As he drew nearer, fear held me in its thrall. I wanted to shout, I wanted to call out for help but I was numb with shock.
“Yowa Celine told I ta got my maniz worth,” he said. I thought of my step mother. Did she really hate me that much?
I silently muttered, “Mama watch over your little girl” as I made frantic attempts to fight him off. I tried to scream and he chocked down my breath with his palm. From within, the urge to fight rose as fierce as a lion’s roar and my teeth sank down hard into his heavy hand. When his screech of agony pierced the night, I pried free of his grip and connected my knee to his groin. He doubled over in pain and I took off as fast as my legs could carry me.
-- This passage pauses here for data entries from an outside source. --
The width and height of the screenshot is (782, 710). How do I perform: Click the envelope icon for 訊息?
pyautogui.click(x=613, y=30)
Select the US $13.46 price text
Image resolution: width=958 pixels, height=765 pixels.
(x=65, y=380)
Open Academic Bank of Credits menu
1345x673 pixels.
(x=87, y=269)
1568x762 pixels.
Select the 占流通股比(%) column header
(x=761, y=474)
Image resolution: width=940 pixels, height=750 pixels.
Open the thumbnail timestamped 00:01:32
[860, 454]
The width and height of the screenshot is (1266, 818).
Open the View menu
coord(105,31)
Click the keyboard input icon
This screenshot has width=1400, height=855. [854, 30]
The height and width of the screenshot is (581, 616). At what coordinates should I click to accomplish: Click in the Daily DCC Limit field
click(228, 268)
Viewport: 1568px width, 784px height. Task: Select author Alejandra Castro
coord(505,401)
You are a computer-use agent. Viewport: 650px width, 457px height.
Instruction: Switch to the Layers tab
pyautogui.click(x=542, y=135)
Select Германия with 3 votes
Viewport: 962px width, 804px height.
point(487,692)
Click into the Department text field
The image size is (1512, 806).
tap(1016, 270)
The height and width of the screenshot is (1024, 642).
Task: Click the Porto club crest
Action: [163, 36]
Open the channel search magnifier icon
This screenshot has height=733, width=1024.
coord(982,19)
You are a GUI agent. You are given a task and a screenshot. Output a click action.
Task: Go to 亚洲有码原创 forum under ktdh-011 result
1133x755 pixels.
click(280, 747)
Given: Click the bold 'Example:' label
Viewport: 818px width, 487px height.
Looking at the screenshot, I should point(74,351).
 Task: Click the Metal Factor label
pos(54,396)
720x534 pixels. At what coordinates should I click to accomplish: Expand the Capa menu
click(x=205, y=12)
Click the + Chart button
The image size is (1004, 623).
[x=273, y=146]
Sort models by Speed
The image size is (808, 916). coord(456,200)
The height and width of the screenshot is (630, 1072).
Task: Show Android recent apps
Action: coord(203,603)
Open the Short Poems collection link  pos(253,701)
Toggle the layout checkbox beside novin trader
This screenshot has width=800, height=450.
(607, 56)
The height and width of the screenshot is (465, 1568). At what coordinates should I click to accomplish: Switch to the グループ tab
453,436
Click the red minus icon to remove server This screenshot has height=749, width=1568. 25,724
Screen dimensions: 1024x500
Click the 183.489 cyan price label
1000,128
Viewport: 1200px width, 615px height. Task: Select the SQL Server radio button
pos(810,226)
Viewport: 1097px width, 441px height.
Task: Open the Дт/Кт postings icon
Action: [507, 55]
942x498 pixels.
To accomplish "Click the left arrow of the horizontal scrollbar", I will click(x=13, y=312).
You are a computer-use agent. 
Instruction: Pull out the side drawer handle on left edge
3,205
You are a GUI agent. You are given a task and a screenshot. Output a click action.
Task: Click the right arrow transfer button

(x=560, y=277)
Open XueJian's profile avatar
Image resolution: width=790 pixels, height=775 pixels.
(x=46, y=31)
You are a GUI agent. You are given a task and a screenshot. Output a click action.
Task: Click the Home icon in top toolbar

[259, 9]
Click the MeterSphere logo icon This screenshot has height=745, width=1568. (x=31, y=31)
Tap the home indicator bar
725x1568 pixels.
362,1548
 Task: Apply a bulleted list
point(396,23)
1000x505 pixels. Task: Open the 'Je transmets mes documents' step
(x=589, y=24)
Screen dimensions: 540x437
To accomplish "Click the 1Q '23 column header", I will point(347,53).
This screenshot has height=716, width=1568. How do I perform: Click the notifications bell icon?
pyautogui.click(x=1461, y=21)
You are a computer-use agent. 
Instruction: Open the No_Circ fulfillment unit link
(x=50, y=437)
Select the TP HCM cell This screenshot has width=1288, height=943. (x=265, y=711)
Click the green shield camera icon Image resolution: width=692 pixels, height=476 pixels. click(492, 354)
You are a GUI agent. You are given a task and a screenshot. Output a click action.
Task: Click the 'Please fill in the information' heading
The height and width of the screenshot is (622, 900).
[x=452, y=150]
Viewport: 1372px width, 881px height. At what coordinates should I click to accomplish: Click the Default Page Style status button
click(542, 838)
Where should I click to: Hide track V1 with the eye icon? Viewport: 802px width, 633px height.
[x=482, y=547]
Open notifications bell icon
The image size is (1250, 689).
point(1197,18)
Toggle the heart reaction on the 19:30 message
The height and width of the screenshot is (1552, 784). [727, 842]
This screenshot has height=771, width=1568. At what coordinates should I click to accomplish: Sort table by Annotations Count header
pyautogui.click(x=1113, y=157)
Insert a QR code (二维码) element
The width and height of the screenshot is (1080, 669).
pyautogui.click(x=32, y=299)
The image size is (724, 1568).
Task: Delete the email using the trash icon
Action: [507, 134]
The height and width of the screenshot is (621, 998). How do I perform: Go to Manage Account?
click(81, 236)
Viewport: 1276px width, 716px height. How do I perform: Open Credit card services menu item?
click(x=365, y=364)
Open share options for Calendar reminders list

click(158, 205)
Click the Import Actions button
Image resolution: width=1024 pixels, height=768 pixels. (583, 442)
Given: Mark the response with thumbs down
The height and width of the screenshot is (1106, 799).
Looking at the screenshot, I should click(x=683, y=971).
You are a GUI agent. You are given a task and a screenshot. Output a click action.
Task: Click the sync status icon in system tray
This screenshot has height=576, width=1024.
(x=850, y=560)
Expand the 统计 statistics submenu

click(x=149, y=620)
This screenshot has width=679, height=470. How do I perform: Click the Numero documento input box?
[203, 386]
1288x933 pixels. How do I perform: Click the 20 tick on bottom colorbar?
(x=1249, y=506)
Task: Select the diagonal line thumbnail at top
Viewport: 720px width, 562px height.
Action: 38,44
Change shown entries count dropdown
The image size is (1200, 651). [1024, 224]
I made it home in one piece. That memory had forever seared itself on my mind and left me a trembling mass of nerves. I cried my heart out knowing that however much I wanted the whole world to know the devil I had for a step mother, it was my word against that of the so-called respected elder. Besides, I also feared condemning myself to a life of discrimination and segregation that was at the time characteristic of young girls who accused their elders of scheming against them. The truth has a funny way of tainting people’s innocence and preying upon their pride to disgrace them.
“You had better surface from wherever you are hiding you ungrateful louse!” step mother’s shout took me out of my reverie. I had been seated by the Nyambalabutonya tree, probably because I identified with its stature surviving all conditions, as I must survive my life born into servitude.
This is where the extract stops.